Saturday, October 13, 2007

Long Day's Journey Into Night (October 2, 2007)

This is one of my very favourite plays. Period. It’s a very lyric story about emotional abuse only a family can inflict, while at the same time musing on how much of one’s situation is one’s own making, and/or undoing. I read it for the first time when I was in high school (not for a class, just for my own curiosity) but had never seen it staged. It is 4 hours long.

So, I was very excited when I saw that it would be performed at the Dublin Theatre Festival. We went to a preview show a day or two before it was officially starting, as the festival was just kicking off. 4 and a half hours (including 2 intermissions) later, even my gung-ho fandoration had flagged.

Eugene O’Neill’s language is amazing, and one of my favourite parts was always the use of literary figures and quotations from different eras to speak for the different characters – Shakespeare, Baudelaire, and Oscar Wilde for the father and his two sons, respectively. This held up well, even though the bulk of it comes 3+ hours in, when my attention was already flagging a bit.

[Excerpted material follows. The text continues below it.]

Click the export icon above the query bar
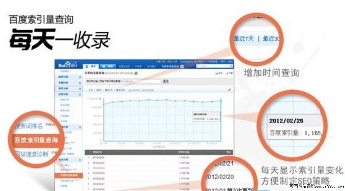This screenshot has width=345, height=191. [x=216, y=73]
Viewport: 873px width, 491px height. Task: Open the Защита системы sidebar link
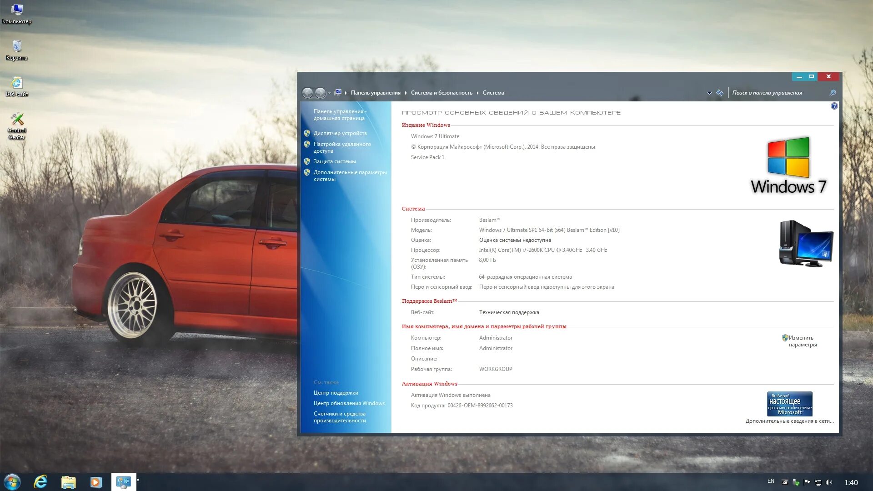tap(335, 161)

The thing is, when you read the play, you can break up the abuse. You can get some ice cream, take a walk, come back to it a few days later if it’s been too intense. When it’s flung at you for 4 hours straight, you leave the theatre feeling emotionally drained and exhausted. The last 20 minutes of the play involve wanting to go to bed but avoiding it, and you want everyone on stage to just shut the fuck up and go to bed so you can too.

Eugene O’Neill had stipulated in his will that after his death, this play was to be destroyed and never published. I imagine he thought that such direct catharsis had no place in front of an audience. Obviously, it was not destroyed, but I can understand where he was coming from – not wanting people to see his lightly fictionalized dirty little family secrets.

The staging and production were very good. The two sharpest actors were ones I had never heard of, who were obviously predominantly stage actors. James Cromwell (the farmer in Babe) was the father and more or less the featured draw. He fumbled over his lines a little too often and seemed a bit more ill at ease on the stage than anybody else there. The cast itself was half Irish and half American, which modulated everyone’s accent into a neat hybrid and was an interesting choice.

Am I glad I saw it? Absolutely, but won’t be seeing it again for a long tim

1 comment:

laurn said...

i'm glad you got to see LDJ...but i can definitely see your point about the difference between being able to "break up the abuse" whilst reading it, versus having to endure it all at once. after writing an essay on LDJ, and having to read it at least 5 times, i think it'll be a long time before i can read it again, or have any desire to see it in production...but nonetheless, i am glad that overall it was worth seeing for you! keep the updates coming, it's great to see what you've been musing over...miss you!